Dataset Distillation as Pushforward Optimal Quantization¶

Conference: ICLR2026 arXiv: 2501.07681 Code: None Area: Model Compression Keywords: Dataset Distillation, Optimal Quantization, Wasserstein Distance, Diffusion Models, Latent Space Clustering

TL;DR¶

This work reformulates decoupled dataset distillation as an optimal quantization problem, proves that latent-space clustering with learned weights via a diffusion prior can converge to approximate the true data distribution, and proposes the DDOQ algorithm, which surpasses baselines such as D4M on ImageNet-1K with minimal additional computation.

Background & Motivation¶

Limitations of Prior Work¶

Background: Dataset distillation (DD) aims to find a small synthetic training set such that models trained on it achieve performance close to those trained on the full dataset. Early bi-level optimization methods incur high computational cost and depend on model architecture. Decoupled methods (e.g., SRe2L, D4M) bypass pixel-space optimization by matching data distributions with generative techniques, yet lack theoretical guarantees — no prior work has theoretically established whether a distilled dataset can reasonably approximate the original data distribution.
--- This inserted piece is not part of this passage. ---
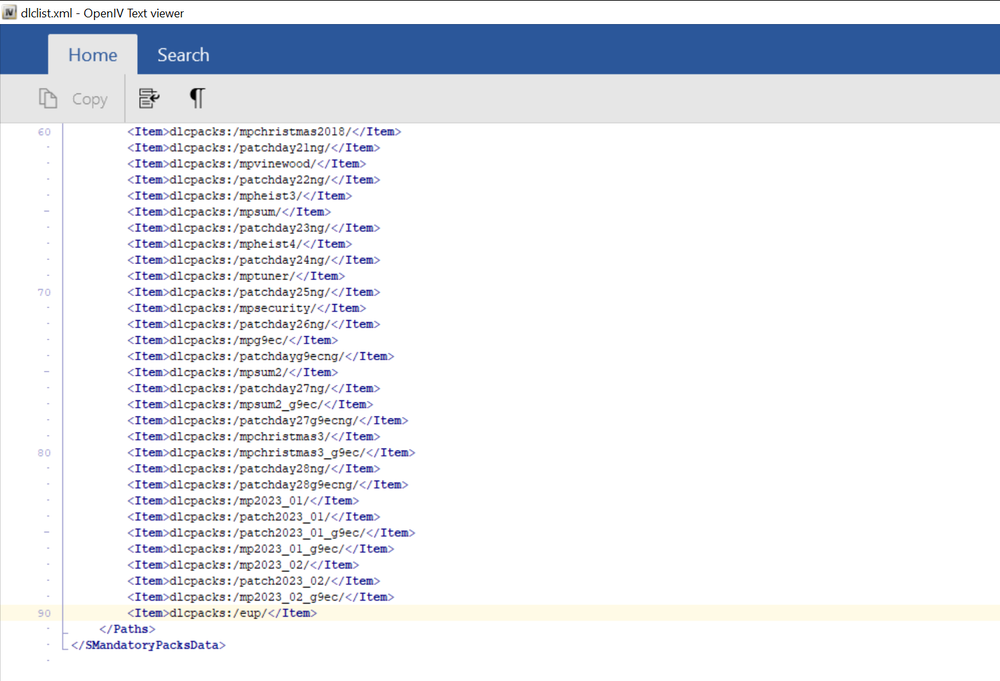
Task: Select the mptuner dlcpack line
Action: pos(234,275)

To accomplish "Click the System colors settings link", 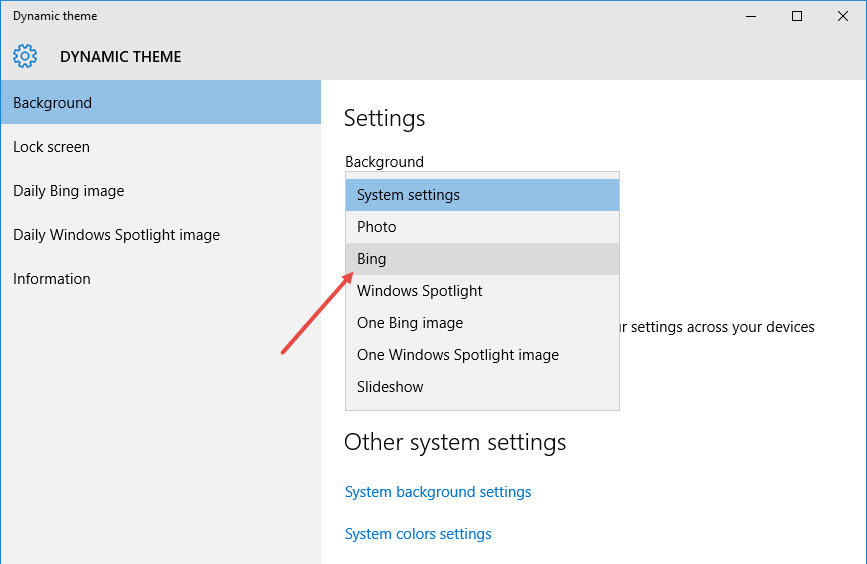I will [x=418, y=534].
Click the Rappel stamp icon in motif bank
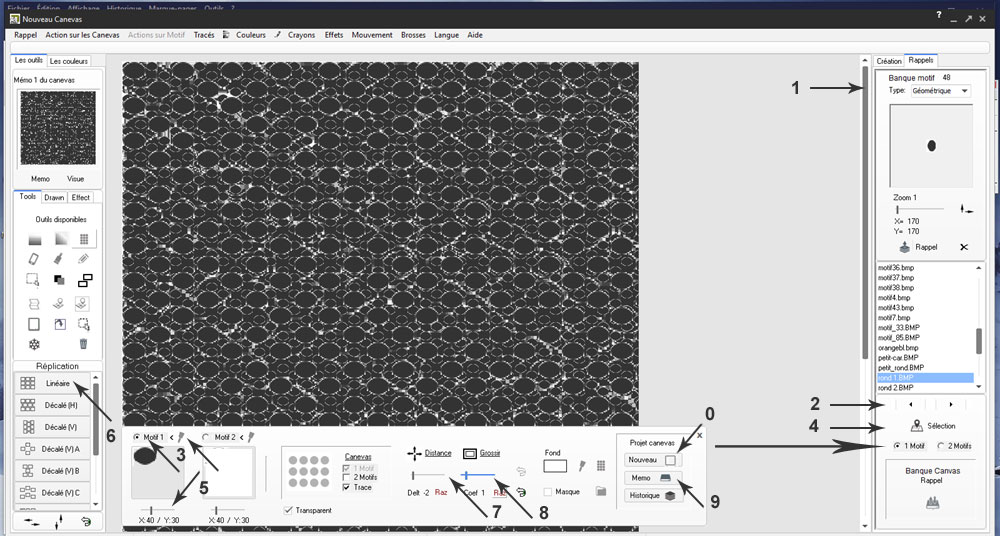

Key Challenge: Methods such as D4M perform $k$-means clustering in latent space followed by decoding, which is essentially solving a Wasserstein barycenter problem (with uniform weights). Classical optimal quantization theory shows that incorporating automatically learned weights can substantially reduce the Wasserstein distance.

Method¶

Overall Architecture¶

DDOQ (Dataset Distillation by Optimal Quantization) follows a four-step pipeline: 1. Encoding: Map training samples to latent space via an LDM encoder: $Z = \mathcal{E}(\mathcal{T})$ 2. Clustering: Apply mini-batch $k$-means (i.e., the CLVQ algorithm) per class to obtain $K$ centroids $z_k^{(L)}$ and corresponding weights $w_k^{(L)}$ 3. Decoding: Generate distilled images via the LDM decoder and diffusion model: $x_k^{(L)} = \mathcal{D} \circ \mathcal{U}_t(z_k^{(L)}, \text{emb})$ 4. Weighted Training: Train new models using a weighted loss: $\min_\theta \sum_{(x,y,w)} w \cdot \ell(x,y,\theta)$

Key Designs¶

Theorem 1 (Consistency): For VESDE or VPSDE diffusion processes, if the Wasserstein-2 distance between latent distributions $\mu_T$ and $\nu_T$ is $\mathcal{W}_2(\mu_T, \nu_T)$, then after reverse diffusion to image space: $$\|\mathbb{E}_{\mu_\delta}[f] - \mathbb{E}_{\nu_\delta}[f]\| \leq C \cdot L \cdot \mathcal{W}_2(\mu_T, \nu_T)$$ That is, diffusion generation preserves distributional proximity — a good approximation in latent space remains a good approximation in image space.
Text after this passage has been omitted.